2

I've got two tables let's call them A and B. Their column names are identical. But, B is fully populated where as A is like a half-eaten apple. They have tons of fields but I'm only going to use one to keep it simple. They both have Company Code.

B has duplicates (because people don't like to delete data?). So, unfortunately I can't easily join the two together on company code because I get these repeats.

What I want to do is take only one distinct row from B for each company code. I only want the row with the highest index (it was updated last) for each company code.

Then, I want to join those rows with corresponding company codes in A. But, a little snag is that A has some company codes which are not in B that I need to have in my result set. B has most of the data, so I'm taking data from B based on the matching above. Of course, for those entries where the company code only exists in A the data will have to remain blank for certain fields.

So.. how would I do this? I was half-tempted to just do the logic outside of the SQL call. But, the function I call takes a resultset as a parameter and then generates a file from it. So, I would either have to rewrite the function, or create my own resultSet object putting in the data I want (could get pretty ugly).

Any ideas? I'm using MySQL, but I feel like if someone can give me a highish level solution I should be able to do translate that into MySQL.

Brian Tompsett - 汤莱恩
  • 5,753
  • 72
  • 57
  • 129
Plant More Trees
  • 65
  • 1
  • 1
  • 9

3 Answers3

0

Since MYSQL doesn't support full outer joins, here's what we could do.

Assuming you have an "Index" field that you are using to get a distinct company code.

SELECT B.Company_Code, B.Index, B.OtherField 
  FROM B LEFT JOIN A ON (B.Company_Code = A.Company_Code)
   WHERE EXISTS (SELECT 1 FROM 
                    (SELECT Company_Code CC, 
                            max(Index) as U 
                     FROM B GROUP BY Company_Code) subq
                 WHERE subq.CC = B.Company_Code and subq.U = B.UpdateDate)
UNION
SELECT A.Company_Code, A.Index, A.OtherField 
  FROM A 
 WHERE NOT EXISTS (SELECT 1 FROM B WHERE B.Company_Code = A.Company_Code)

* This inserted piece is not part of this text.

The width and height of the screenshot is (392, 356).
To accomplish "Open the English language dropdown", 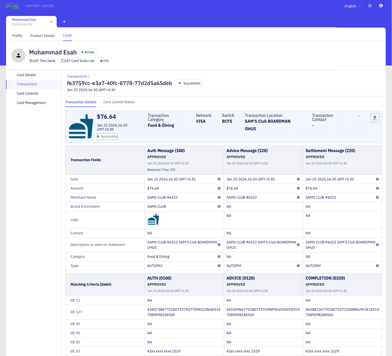I will tap(352, 6).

Essentially, get all records from B with the highest index that may also exist on A. Then add to that set of data all records from A where there's no corresponding company code on B.

N West
  • 6,768
  • 25
  • 40
  • It would be neat trick getting that to work considering MySQL doesn't support `FULL OUTER JOIN` – Conrad Frix Feb 01 '12 at 18:19
  • 1
    [Yeah](http://stackoverflow.com/questions/2384298/mysql-full-outer-join-syntax-error) mySQL is weird. – Conrad Frix Feb 01 '12 at 18:22
  • distinct assumes that the duplicates will have the exact same record. i understood it as it has duplicate company_code but rest of the columns may have different records. thus, only take the one with the highest index value. i can be wrong... – sam yi Feb 01 '12 at 18:26
  • sam yi is correct. The other fields are different. Let me add some other columns to give you an idea. There's company code, company name, and contact name. Often, what happens in table B is that contact name was changed and so a new entry was created (I assume). So, the company code and company name are the same but contact name is different and so I need to select one distinct row for each company code (the one that was updated last and thus contains the highest index). – Plant More Trees Feb 01 '12 at 18:31
0
SELECT b.*
FROM   b
JOIN  (
    SELECT c_code, max(index) AS index
    FROM   b
    GROUP  BY c_code
    ) b_max USING (c_code, index)
RIGHT  JOIN a USING (c_code)

Note how I use RIGHT JOIN here because:

A has some company codes which are not in B that I need to have in my result set

You can optimize your output with COALESCE(b.col1, a.col1) AS col1 to fill in with data from a where the column in b IS NULL. But careful with that. Maybe some columns are supposed to be NULL! Then you get incorrect results.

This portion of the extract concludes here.